では魔法が使用できるかと言えばそれはまだできていない。
魔法を行使するための回路が出来ていないとかなんだとかそういう話のようだ。
無属性魔法である強化魔法、俺特有の具現化する魔法これを[ギフト]と呼んでいた、今はまだ二種類しか経路は組まれていない状態のようで、他の魔法を行使するうえで必要な魔術経路がまだ広がっていないらしい。
この世界の人間は通常二本の経路しか持ち合わせていないのだが、彼のように多種多様に魔術を使用するための経路を持ち合わせる者が居るようであった。
しかしながらその数はそれほど多くもないようで、仲間が増えたよと喜んでもいた。
とりあえずだ、今は二つしかない道路を契約という工事をすることで道を増やしてはいるのだが、広く舗装された道が二本しかないということだ。

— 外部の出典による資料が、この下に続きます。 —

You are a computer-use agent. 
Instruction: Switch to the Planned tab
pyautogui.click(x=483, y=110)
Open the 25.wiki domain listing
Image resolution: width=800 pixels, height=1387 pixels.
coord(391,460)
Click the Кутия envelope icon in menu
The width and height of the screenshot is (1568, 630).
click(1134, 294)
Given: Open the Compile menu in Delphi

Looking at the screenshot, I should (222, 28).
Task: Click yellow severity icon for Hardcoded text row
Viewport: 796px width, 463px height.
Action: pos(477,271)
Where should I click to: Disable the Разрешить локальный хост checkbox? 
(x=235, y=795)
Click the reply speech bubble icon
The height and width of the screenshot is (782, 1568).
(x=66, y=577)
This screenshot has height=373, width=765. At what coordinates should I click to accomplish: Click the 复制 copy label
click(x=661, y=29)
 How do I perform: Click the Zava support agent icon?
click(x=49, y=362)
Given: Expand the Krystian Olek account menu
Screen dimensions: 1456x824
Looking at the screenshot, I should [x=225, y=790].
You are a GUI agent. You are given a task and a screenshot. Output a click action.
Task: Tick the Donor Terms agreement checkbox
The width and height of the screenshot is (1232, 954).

舗装されていない砂利道が舗装された道路の傍らに四本走っていると考えてくれればいい、
この状態でバイクや車がそれ相応の力を発揮して走ることが出来るだろうか?答えは否だ。それに広さだって重要だ、田んぼのハゼ道のような細い道に大型トラックが高速で走れるわけもない、大型の車が通るための道は広く工事しなければならないというわけで、今有り余る魔力を行使しようと思ったら、強化と具現化に伴う無属性魔法の使用しかまだ出来ずにいた。